• **PROBLEM REQUIREMENTS**: Filter these entries so that only lines with the word "click" remain.

• **DATA SHOWN**:
+---+

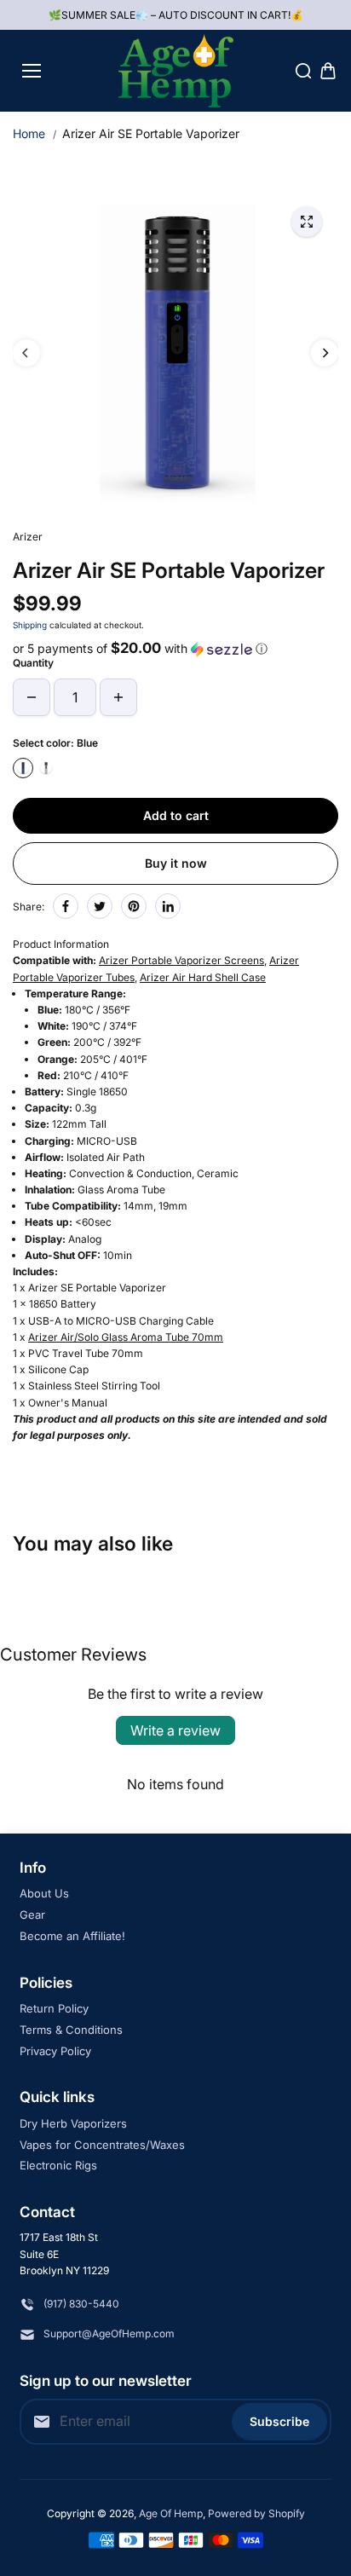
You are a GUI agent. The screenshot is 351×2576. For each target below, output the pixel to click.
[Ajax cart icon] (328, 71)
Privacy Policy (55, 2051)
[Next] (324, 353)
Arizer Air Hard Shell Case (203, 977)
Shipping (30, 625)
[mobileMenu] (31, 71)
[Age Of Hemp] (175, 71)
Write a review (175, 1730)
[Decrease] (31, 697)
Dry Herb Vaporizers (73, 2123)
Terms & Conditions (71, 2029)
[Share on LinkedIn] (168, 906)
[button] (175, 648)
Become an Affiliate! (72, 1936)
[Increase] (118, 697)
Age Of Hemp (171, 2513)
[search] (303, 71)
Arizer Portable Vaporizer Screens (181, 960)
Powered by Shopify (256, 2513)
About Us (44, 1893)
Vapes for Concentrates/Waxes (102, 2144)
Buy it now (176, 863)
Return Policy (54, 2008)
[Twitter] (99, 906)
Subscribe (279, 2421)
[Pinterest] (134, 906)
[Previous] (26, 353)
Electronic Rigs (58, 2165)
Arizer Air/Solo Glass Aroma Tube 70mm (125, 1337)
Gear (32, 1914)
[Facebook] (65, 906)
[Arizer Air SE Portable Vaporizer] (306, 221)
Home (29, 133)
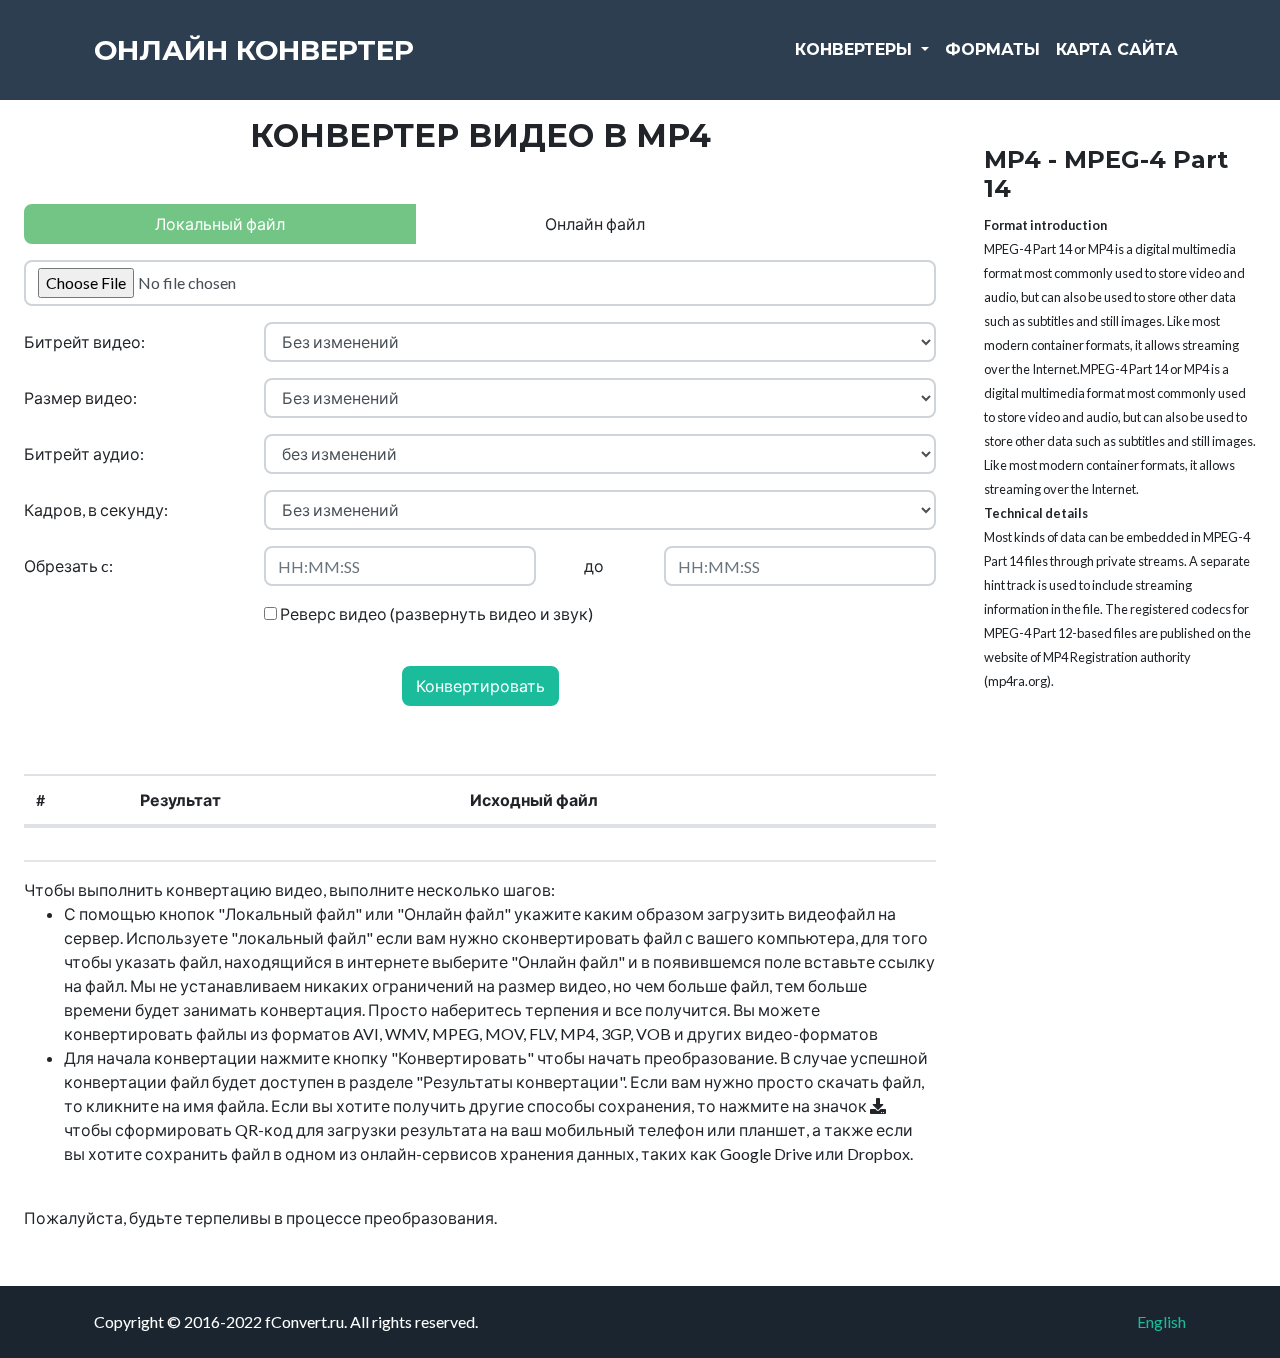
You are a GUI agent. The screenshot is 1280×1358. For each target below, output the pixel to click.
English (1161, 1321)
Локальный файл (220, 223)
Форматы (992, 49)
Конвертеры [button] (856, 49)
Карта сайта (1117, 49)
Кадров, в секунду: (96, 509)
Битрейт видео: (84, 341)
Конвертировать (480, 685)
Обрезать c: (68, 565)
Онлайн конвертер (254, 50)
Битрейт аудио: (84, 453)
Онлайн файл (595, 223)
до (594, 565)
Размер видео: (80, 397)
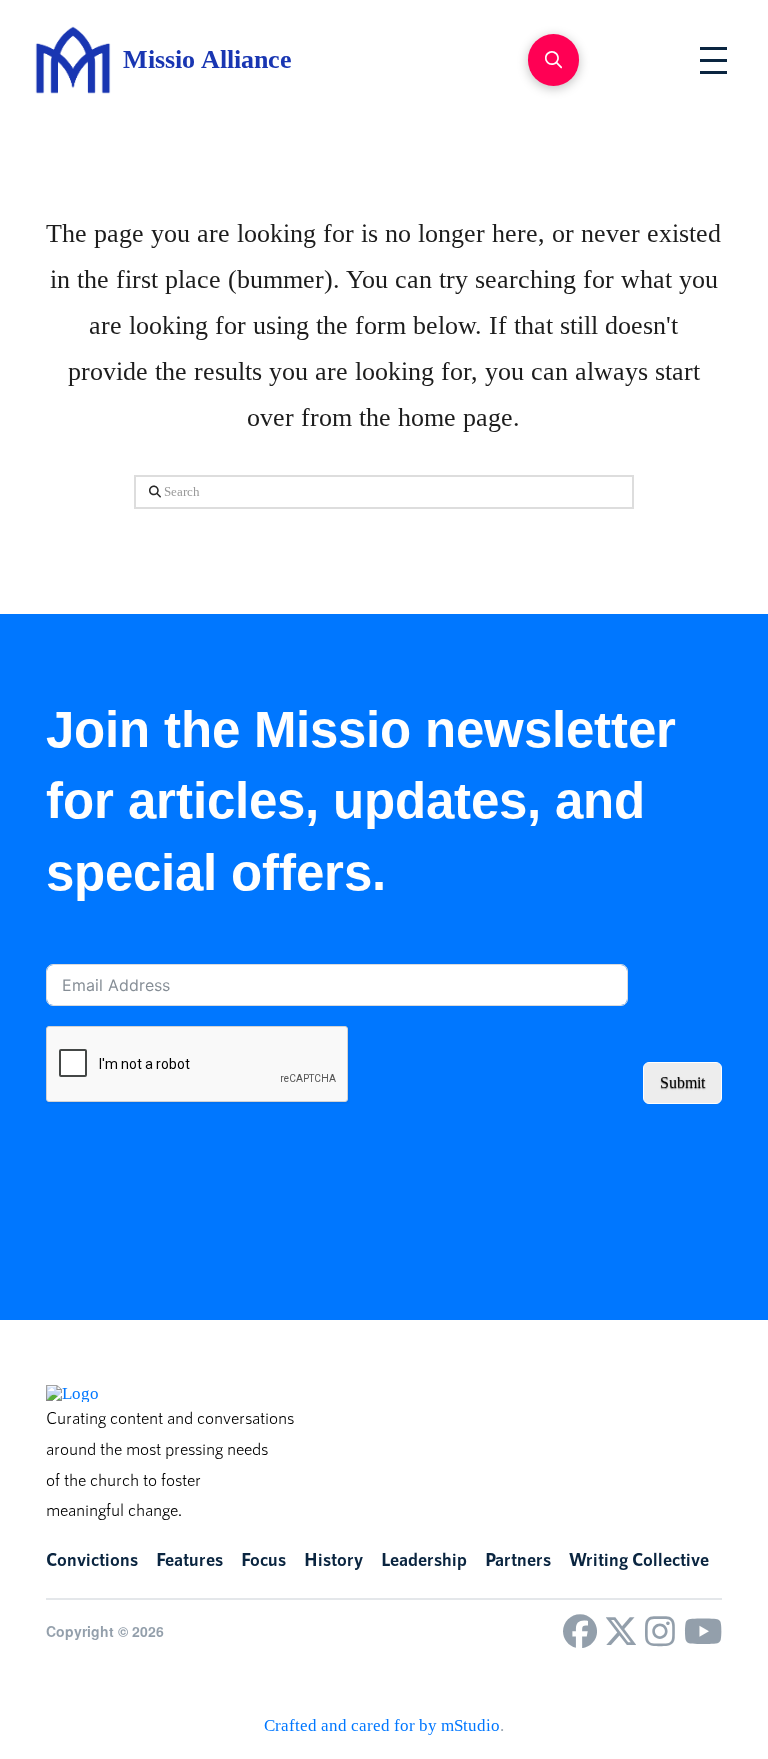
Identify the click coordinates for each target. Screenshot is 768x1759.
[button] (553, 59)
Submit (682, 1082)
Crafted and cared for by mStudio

+---+

• **SOLVED EXERCISE**:
You are a GUI agent. The screenshot is 351×2576. For each target below, output the pixel to click.
You are a GUI agent. The screenshot is 1280×1358. For each target below, output the pixel to click.
Identify the click coordinates for each target. Screenshot is 768x1759.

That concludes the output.